Revenues though were below estimates at Rs 5,889 crore, down 4% quarter-on-quarter as the company battles along with other incumbent operators with below-cost tariffs unleashed by Reliance Jio. As a result there’s been a down-trending of average revenue per user (Arpu). Idea said that during the quarter, the full impact of Trai’s international IUC rate reduction was felt.
With continued customer preference for lower value deep discounted unlimited voice and bundled data plans, Idea’s Arpu declined further to `100, which is lower than those of Bharti Airtel and Reliance Jio. Jio commands a leadership in Arpu with Rs 134.5, while Bharti is at Rs 105.
In a veiled criticism of the competitor Reliance Jio, Idea in a statement said, “Indian mobile industry continued to decline under pressure from heavily discounted unlimited voice and bundled data plans and subsidised 4G feature phone offerings from one of the operator, forcing commensurate response from other existing mobile operators to retain subscribers”.
Consequently, the Ebitda (earnings before, interest, tax, depreciation and amortisation) for Idea got slashed more than half to `659.5 crore, while Ebitda margins tumbled over 1,200 basis points to 11.2% during the quarter.

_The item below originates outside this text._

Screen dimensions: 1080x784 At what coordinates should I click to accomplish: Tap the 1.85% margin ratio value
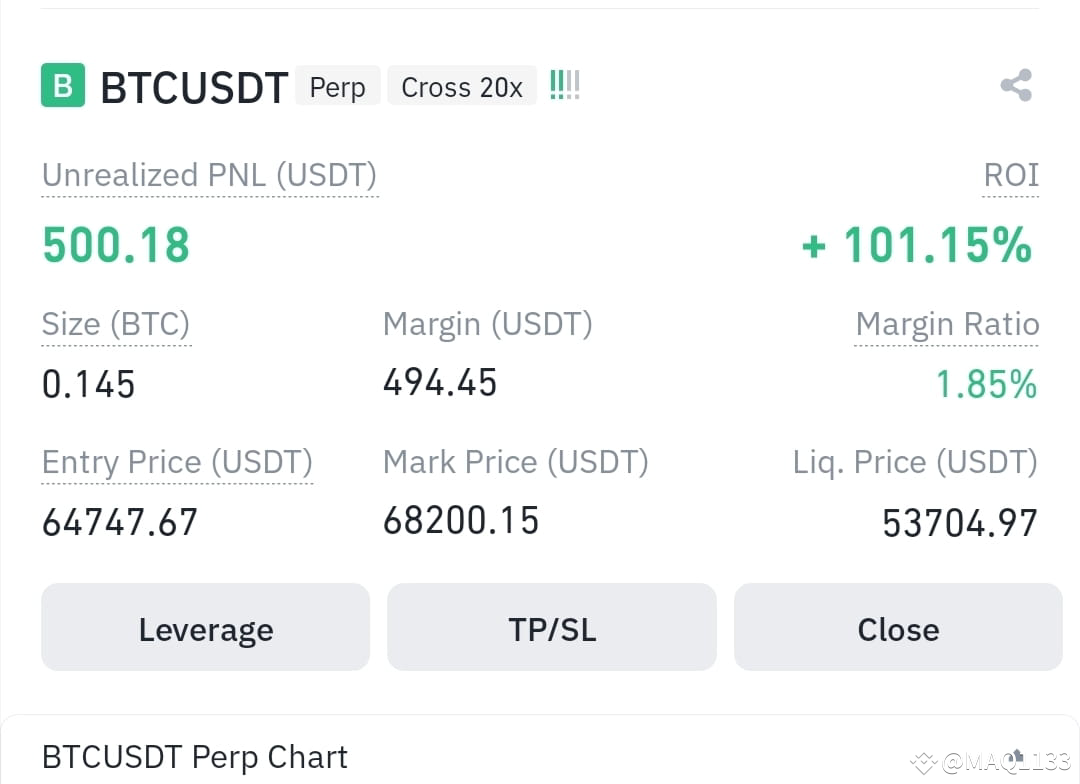[986, 384]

On other operating metrics too, Idea continues to lag behind both the peers,Reliance Jio and Bharti Airtel. For instance, Idea’s data traffic at 9,92,000 million Mbs is less than half of Bharti’s 21,50,645 million Mbs reported during the quarter and way below Jio’s 65,74,080 million Mbs.
Idea’s data volume compared to the preceding quarter increased by 21%; however growth rate slowed down substantially, because in the preceding quarter it grew 43%. However, continuing its upward trend in data usage per customer, this quarter too, Idea witnessed a sharp 32% increase to 8,000 MB per subscriber versus 28% increase in Q4FY18. Here, however, it has scored better than Bharti’s usage per customer at 7,864 MB per customer.
On total voice traffic, Idea is the lowest in the pack with 349,500 million minutes reported in the April-June 2018 period, while Bharti leads here with 684,191 million minutes followed by Jio at 448,710 million minutes. This is because Bharti’s total user base is the highest at over 300 million, while Jio’s subscriber numbers of 215.3 million are now neck-and-neck with Idea’s subscriber base of 216 million. On its own, Idea has registered an increase of 6% in voice traffic volumes over the preceding quarter.
Consequently, usage per customer of Idea stood at 609 minutes, again much below Jio’s 744 minutes, and Bharti’s 700 minutes. Here too Idea registered a growth of about 6% sequentially.
Meanwhile, the company statement said that with equity infusion of `6,750 crore by Idea in Q4FY18, sale of standalone tower of Idea and Vodafone for `7,850 crore (including `3,850 crore of Vodafone India in Q4FY18), planned equity infusion by Vodafone Group Plc to reduce Vodafone India’s debt, which is in line the with merger agreement and option of monetising Idea’s 11.15% Indus stake available by March 2019, the company has primarily completed this phase of augmenting its long term capital resources.
Last week, DoT (department of telecommunication) had given the approval for the merger of Vodafone India (VIL) and Vodafone Mobile Services (VMSL) with Idea, and now it is in the final phase of merger completion. The combined entity, named ‘Vodafone Idea,’ will be India’s largest mobile operator and the second largest in the world, with nearly 408 million subscribers.
The key focus area for the merged team, the company statement said, will be to fast forward the substantial cost synergies with an estimated NPV of around $10 billion and rapidly expand the broadband coverage and capacity by redeployment of overlapping equipment and refarming /consolidation of spectrum etc. Both the companies currently under ‘active infrastructure sharing’ and ‘ICR (intra circle roaming) arrangements’ are already sharing nearly 66,000 sites.
It further said that the announced merger of Bharti Infratel and Indus Towers is on track with steady progress on regulatory approval. The merger with Indus is estimated to be completed by the end of FY19, giving Idea the option of monetising its stake in Indus.